Optimalisatie voorop
Vandaag de dag willen Dries en Ilse focussen op hun huidige verhaal. “We maakten intussen al wel enkele crisissen mee, denk bijvoorbeeld aan de lage varkensprijzen, de energiecrisis… Vandaag draait het bedrijf goed, maar onze vergunning loopt af in 2025. We moeten een ammoniakemissiearm systeem installeren om op de thuislocatie onze ‘licence to produce’ te kunnen behouden.”
Hun bedrijf ligt gelukkig niet nabij de dorpskern of nabij een habitatgebied of een ander natuurgebied. Maar Dries zucht: “Zelfs als we ‘schone’ papieren kunnen voorleggen inzake geur en stikstof zijn we nog niet zeker dat onze bestaande situatie wordt verlengd.”

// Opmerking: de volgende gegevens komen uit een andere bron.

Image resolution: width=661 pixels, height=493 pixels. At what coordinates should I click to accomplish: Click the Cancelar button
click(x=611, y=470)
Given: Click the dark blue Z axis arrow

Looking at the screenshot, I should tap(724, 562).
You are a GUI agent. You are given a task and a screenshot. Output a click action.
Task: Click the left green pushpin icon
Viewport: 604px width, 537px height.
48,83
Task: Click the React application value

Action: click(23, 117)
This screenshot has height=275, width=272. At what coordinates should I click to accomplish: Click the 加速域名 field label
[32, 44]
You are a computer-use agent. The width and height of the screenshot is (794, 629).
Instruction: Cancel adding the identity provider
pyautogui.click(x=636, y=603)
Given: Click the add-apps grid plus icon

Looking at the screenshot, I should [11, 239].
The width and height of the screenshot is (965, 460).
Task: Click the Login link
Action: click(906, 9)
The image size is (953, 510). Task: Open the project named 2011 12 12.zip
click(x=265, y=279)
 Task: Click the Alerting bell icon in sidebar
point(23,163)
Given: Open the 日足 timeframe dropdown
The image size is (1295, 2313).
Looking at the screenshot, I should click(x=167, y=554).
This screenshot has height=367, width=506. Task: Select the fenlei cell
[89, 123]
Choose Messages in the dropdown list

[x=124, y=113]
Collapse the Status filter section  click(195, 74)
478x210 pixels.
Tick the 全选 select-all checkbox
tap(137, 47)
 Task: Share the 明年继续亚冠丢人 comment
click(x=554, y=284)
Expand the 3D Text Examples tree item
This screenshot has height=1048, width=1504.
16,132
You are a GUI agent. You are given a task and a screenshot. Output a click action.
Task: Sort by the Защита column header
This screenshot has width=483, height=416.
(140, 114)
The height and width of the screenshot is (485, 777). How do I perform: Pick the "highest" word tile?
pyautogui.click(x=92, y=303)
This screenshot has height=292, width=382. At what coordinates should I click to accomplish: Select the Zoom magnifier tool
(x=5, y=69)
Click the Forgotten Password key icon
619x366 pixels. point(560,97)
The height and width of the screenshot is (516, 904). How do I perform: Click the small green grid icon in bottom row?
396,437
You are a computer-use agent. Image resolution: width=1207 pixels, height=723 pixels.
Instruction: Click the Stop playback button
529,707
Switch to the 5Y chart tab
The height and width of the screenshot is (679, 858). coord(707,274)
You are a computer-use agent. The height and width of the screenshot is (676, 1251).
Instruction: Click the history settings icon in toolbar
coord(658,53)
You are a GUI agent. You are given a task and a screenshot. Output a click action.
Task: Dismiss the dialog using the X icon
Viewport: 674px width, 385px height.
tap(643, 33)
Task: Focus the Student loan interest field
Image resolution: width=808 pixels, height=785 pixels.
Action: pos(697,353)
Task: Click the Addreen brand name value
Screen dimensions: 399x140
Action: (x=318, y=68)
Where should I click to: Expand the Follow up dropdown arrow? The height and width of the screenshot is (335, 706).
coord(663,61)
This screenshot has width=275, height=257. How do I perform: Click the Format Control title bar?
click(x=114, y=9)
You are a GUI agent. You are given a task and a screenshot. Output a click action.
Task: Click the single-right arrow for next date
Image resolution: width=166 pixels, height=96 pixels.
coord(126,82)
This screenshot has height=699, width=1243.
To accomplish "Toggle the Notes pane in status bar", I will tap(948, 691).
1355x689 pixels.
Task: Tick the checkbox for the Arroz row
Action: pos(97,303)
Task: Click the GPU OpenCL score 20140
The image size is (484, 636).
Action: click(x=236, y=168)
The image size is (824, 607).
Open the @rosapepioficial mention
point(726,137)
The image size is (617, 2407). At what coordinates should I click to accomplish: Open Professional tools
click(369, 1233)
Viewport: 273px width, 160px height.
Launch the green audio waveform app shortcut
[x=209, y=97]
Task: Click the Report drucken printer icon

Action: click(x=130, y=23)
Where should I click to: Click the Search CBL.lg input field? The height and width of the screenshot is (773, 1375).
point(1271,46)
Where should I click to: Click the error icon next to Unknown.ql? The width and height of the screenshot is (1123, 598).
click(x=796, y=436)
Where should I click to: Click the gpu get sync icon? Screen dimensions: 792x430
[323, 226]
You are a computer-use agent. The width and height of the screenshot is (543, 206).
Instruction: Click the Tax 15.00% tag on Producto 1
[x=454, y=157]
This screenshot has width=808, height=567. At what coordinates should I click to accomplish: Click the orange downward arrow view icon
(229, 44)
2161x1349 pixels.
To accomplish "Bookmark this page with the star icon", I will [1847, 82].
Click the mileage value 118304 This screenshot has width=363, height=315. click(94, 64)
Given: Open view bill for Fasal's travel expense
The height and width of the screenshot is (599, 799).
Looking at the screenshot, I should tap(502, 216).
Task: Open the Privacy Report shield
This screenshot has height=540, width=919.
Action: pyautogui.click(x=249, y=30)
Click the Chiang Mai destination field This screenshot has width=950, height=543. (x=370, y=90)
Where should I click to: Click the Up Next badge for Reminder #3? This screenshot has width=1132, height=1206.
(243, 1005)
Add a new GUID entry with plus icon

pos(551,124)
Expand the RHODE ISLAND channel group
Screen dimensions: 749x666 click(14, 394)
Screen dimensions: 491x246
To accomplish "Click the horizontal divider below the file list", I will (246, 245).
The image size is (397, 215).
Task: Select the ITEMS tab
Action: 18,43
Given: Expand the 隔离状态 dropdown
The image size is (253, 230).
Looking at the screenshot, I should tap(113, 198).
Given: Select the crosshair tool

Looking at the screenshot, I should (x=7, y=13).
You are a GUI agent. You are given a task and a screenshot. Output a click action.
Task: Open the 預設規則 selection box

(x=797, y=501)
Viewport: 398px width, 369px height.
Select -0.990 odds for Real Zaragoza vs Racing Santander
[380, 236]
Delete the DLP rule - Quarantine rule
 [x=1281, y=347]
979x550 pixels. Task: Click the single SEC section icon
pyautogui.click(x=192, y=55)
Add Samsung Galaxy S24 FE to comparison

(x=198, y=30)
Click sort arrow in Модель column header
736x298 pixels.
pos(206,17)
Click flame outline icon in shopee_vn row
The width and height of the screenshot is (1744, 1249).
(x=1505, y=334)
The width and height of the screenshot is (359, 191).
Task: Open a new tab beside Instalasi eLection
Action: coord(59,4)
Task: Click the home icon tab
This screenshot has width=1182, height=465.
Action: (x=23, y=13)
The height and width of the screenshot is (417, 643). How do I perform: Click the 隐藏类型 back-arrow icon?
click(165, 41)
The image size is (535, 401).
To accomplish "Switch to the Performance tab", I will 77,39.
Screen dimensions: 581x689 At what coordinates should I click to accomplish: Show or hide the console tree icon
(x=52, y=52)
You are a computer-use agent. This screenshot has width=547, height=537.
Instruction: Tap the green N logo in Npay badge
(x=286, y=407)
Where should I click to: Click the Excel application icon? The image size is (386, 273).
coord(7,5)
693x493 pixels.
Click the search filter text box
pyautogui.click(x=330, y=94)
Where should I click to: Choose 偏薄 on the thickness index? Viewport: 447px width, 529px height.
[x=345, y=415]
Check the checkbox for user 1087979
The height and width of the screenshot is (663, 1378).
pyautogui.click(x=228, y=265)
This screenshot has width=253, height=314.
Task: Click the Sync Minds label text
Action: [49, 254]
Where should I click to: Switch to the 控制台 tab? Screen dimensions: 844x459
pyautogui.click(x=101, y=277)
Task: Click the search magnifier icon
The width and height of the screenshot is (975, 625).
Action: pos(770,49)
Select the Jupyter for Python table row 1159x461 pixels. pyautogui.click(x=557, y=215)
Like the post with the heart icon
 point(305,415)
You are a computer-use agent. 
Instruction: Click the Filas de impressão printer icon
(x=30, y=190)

Dries en Ilse hebben momenteel geen verdere uitbreidingsplannen. “De komende jaren richten we ons vooral op de optimalisatie van ons bedrijf. Deze schaalgrootte is beheersbaar met ons huidige team”, verklaart Dries. “Ik hou me bezig met heel wat overkoepelende zaken, zoals het algemene beleid, aan- en verkoop en probeer te ondersteunen waar nodig… Die taken zijn weliswaar in de loop der jaren alsmaar gegroeid en ik heb hier ook voor gekozen, maar ik wil absoluut ook de voeling met onze varkens blijven behouden en sta bijna dagelijks tussen de varkens.”